Tender, performed by young people from Albania, Chad, Eritrea, Ethiopia and Iraq, gives a human face to the friendships and everyday difficulties faced by refugees in the UK. They open the performance by briefly introducing themselves in their first language.

The story centres on a student who is missing college class. His classmates, who are also refugees, become concerned since he is usually such an able student who even helps others with their homework. As they try to find him, the play lets us see something of their lives, from the woman (Klevina Moriqi) who has been “docked” money from a job for no good reason to the anxieties of a woman (Sara Zeus) sitting alone in a wooded area wondering if she has caused him to disappear.

There are flashbacks to the selling of land and property to afford the cost of an escape from danger and the boats that might have been used in a journey.

When they come across a birthday card congratulating him on his 18th birthday, they realise he will no longer have the support of a social worker. He will also be treated differently as an adult. Subsequently, they discover that he has been taken to a detention centre, his belongings left behind in the room he stayed.

This compassionate and thoughtful sixty-minute opportunity to hear the voices of refugees always held the attention of the audience, most of whom stood to applaud at the end.

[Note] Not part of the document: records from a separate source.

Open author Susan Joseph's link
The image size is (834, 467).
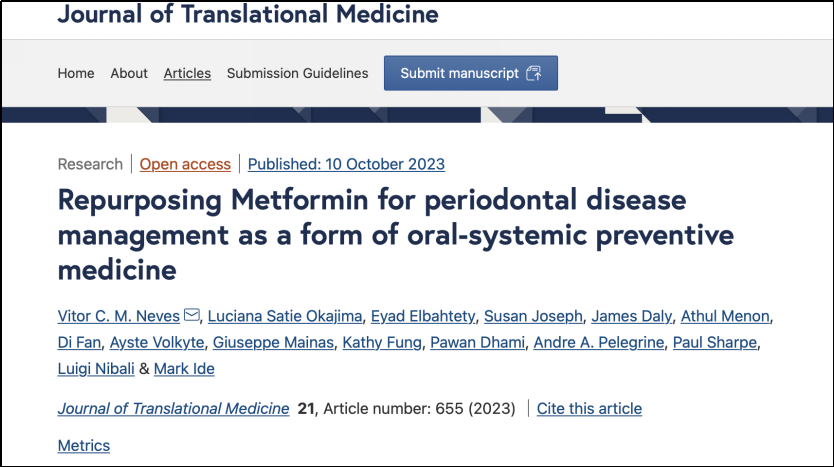pos(533,316)
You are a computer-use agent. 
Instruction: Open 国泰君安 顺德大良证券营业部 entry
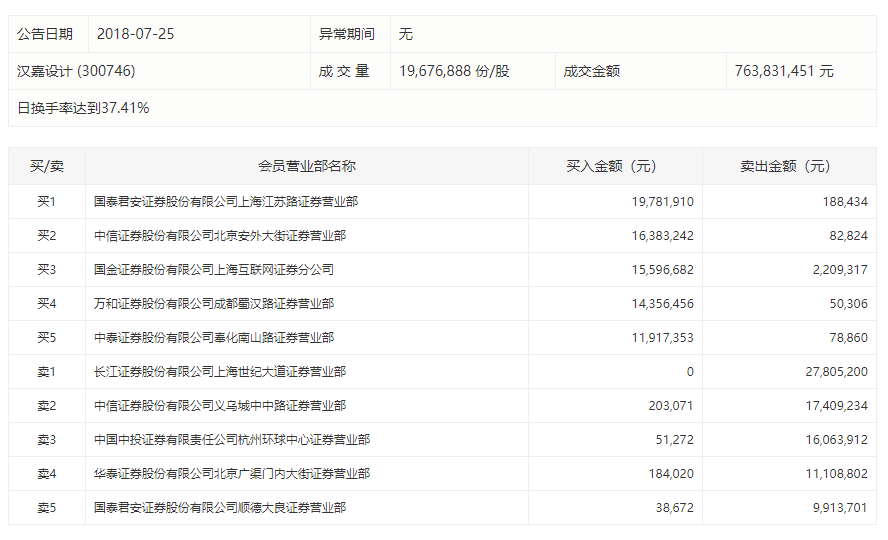[x=220, y=508]
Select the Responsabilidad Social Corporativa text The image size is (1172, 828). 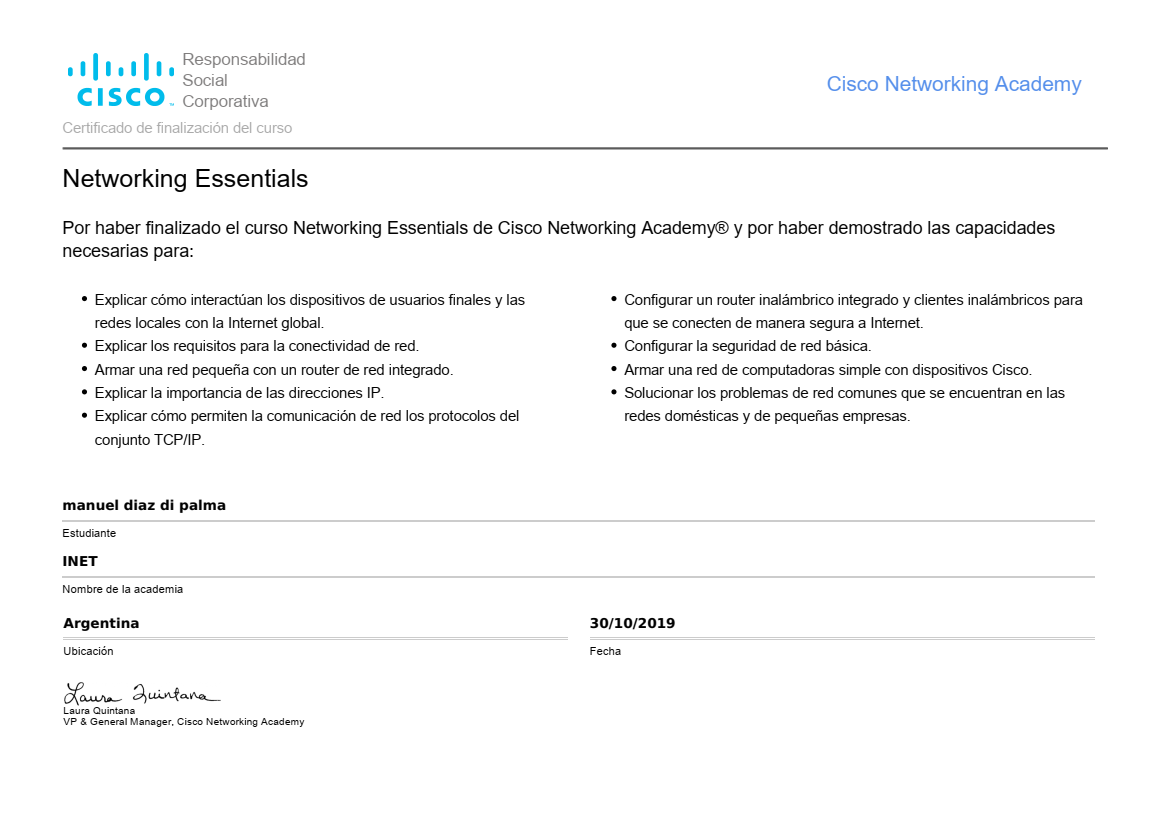(243, 80)
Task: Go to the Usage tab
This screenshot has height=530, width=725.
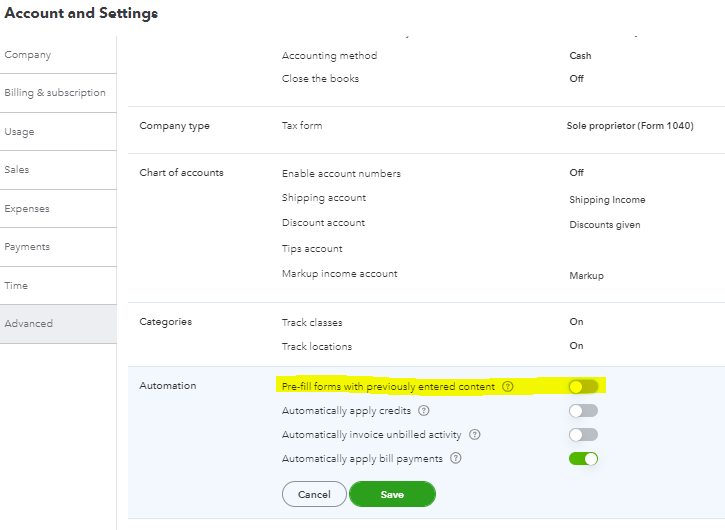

The actors finish with the poem Tender, a word that can refer to money, to a small boat and in the final words to the children who often alone risked a terrible journey in search of safety:

“Tender
A word for young
Soft. Not fully made
Too young to leave our families
But we did. “

Reviewer: Keith Mckenna

*Some links, including Amazon, Stageplays.com, Bookshop.org, Waterstones, ATG Tickets, LOVEtheatre, BTG Tickets, Ticketmaster, LW Theatres and QuayTickets, Eventim, London Theatre Direct, are affiliate links for which BTG may earn a small fee at no extra cost to the purchaser.

Are you sure?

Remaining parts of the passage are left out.